See for yourself here. The common theme across these functions is that each overflow check can be seen to be unnecessary by looking at the high-order bits of its inputs. The code for these optimizations is here.

Now on the other hand, LLVM is unable to see that these functions don’t require overflow checks:

int foo8(int x) {
  return x < INT_MAX ? x + 1 : INT_MAX;
}

int foo9(int x, int y) {
  if (x < 10 && x > -10 && y < 10 && y > -10)
    return x + y;
  return 0;
}

Here’s another one where the check doesn’t get eliminated:

void foo10(char *a) {
  for (int i = 0; i < 10; i++)
    a[i] = 0;
}

There’s good news: Sanjoy Das has a couple of patches that, together, solve this problem. Their overall effect on SPEC is to reduce the overhead of signed integer overflow checking to 8.7%.

Finally, this function should get one overflow check rather than three:

unsigned foo11(unsigned *a, int i) {
  return a[i + 3] + a[i + 5] + a[i + 2];
}

This example (or something like it) is from Nadav Rotem on twitter; his redundant overflow check removal pass for Swift eliminates this sort of thing at the SIL level. I’ve done a bit of work on bringing these ideas to LLVM, and will hopefully have more to write about that later on.

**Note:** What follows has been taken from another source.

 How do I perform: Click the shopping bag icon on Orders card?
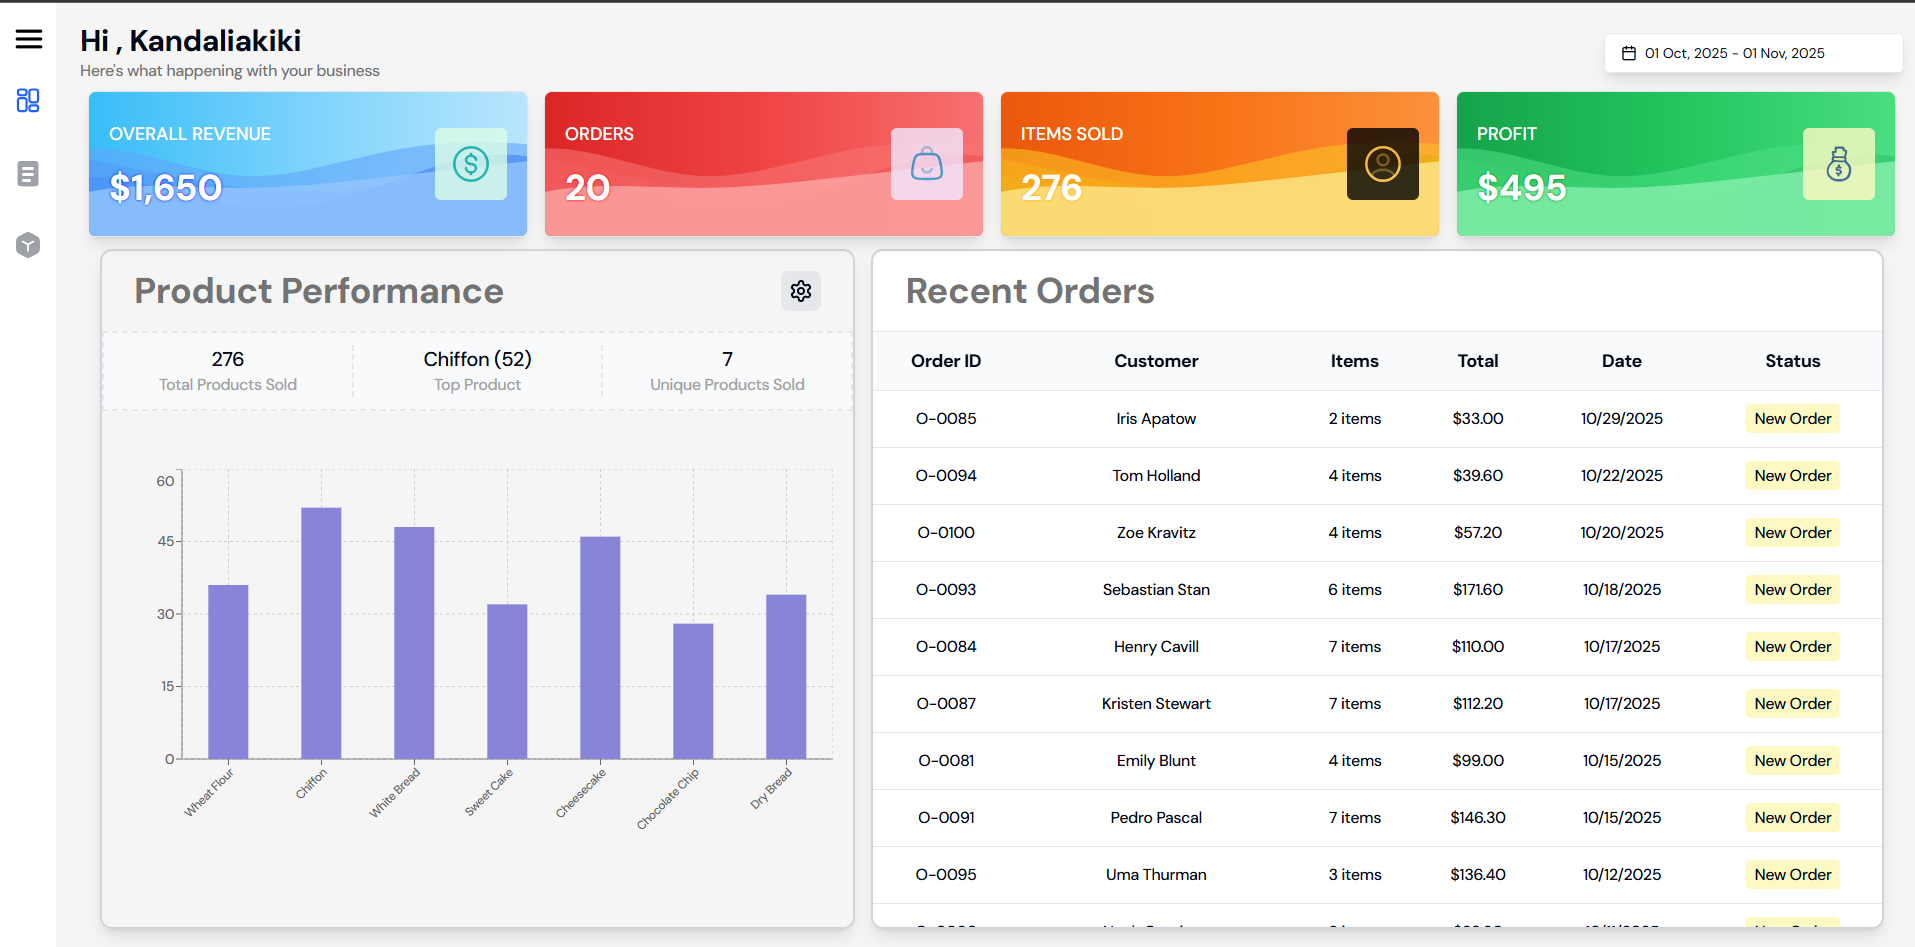[926, 164]
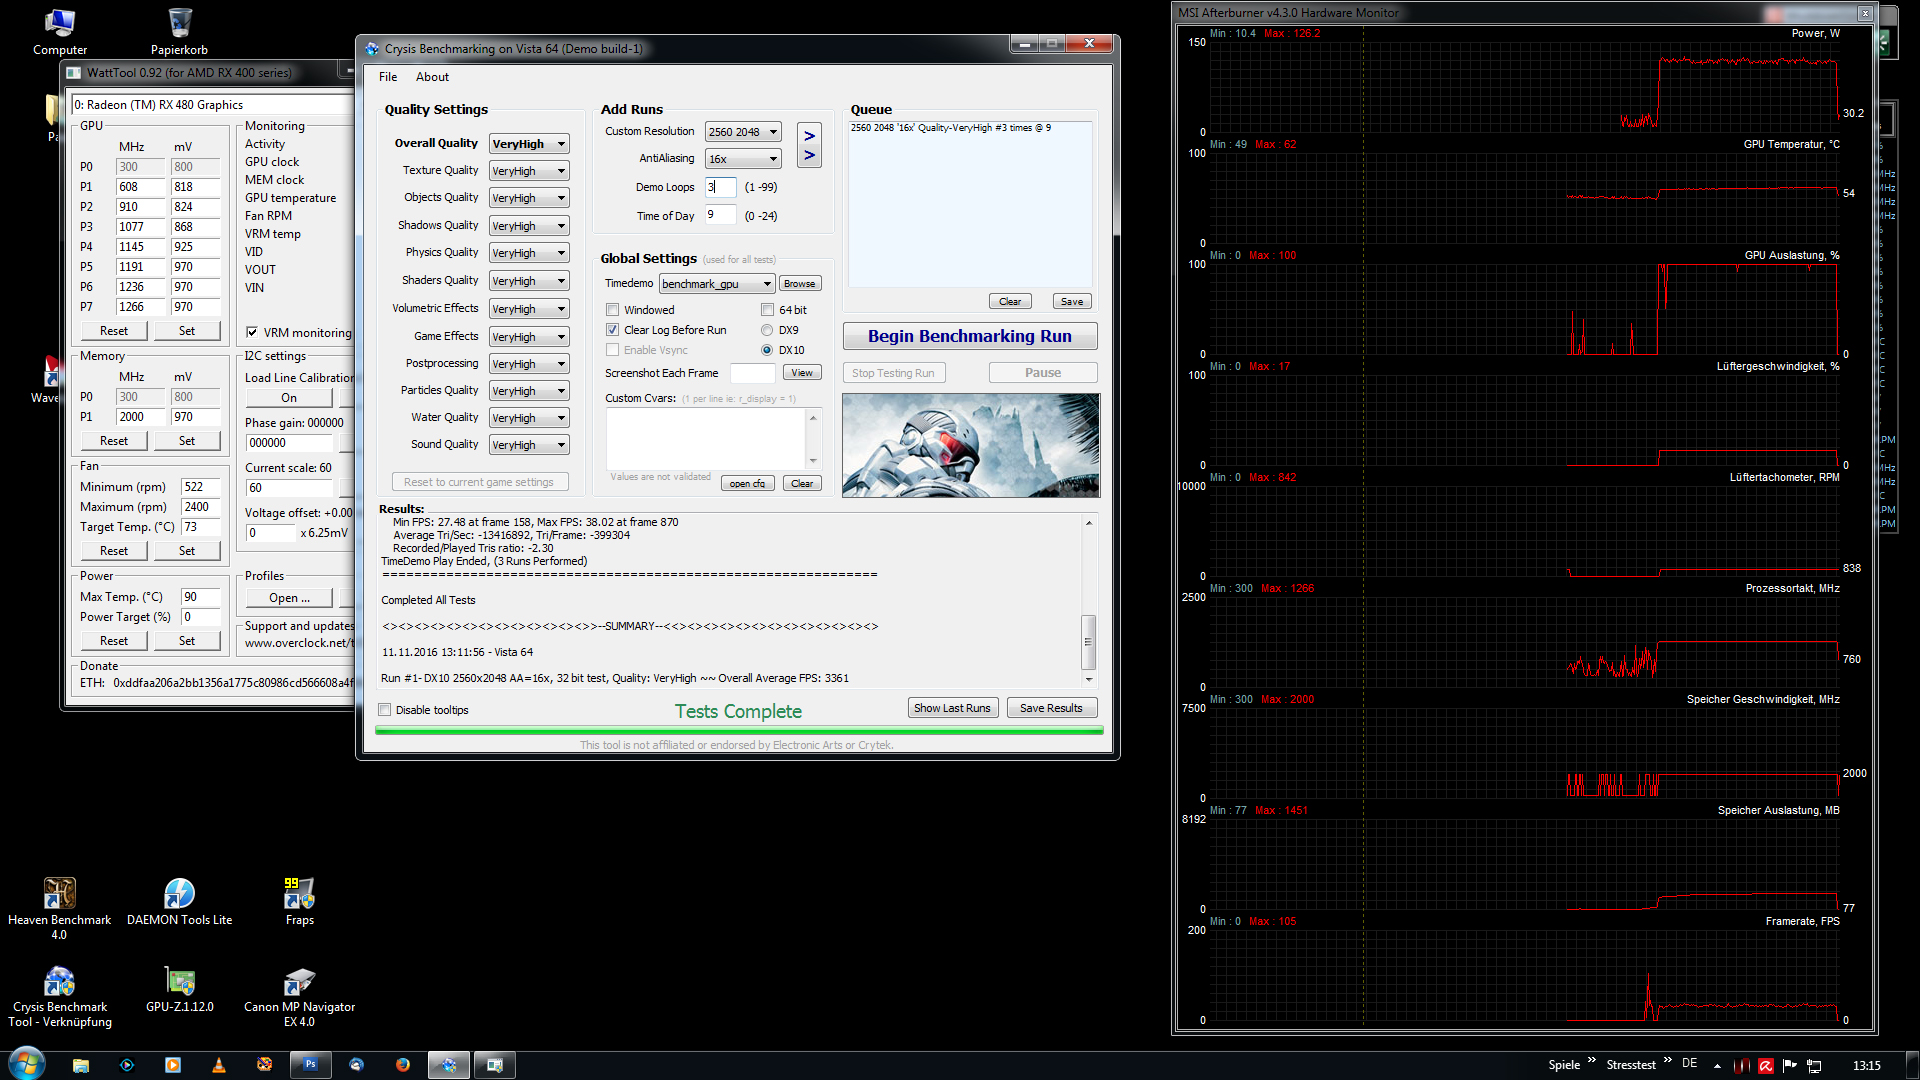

In summary, signed integer overflow checks in LLVM are fast but they get in the way of the optimizers, which haven’t yet been systematically taught to see through them or eliminate them. There’s plenty of low-hanging fruit, and hopefully we can get the overhead down to the point where people can turn on overflow checking in production codes without thinking too hard about the tradeoffs.

Addenda:

I haven’t forgotten about Souper! We’ve taught it to eliminate integer overflow checks. I’ll write about that later too.

See Dan Luu’s article on this topic.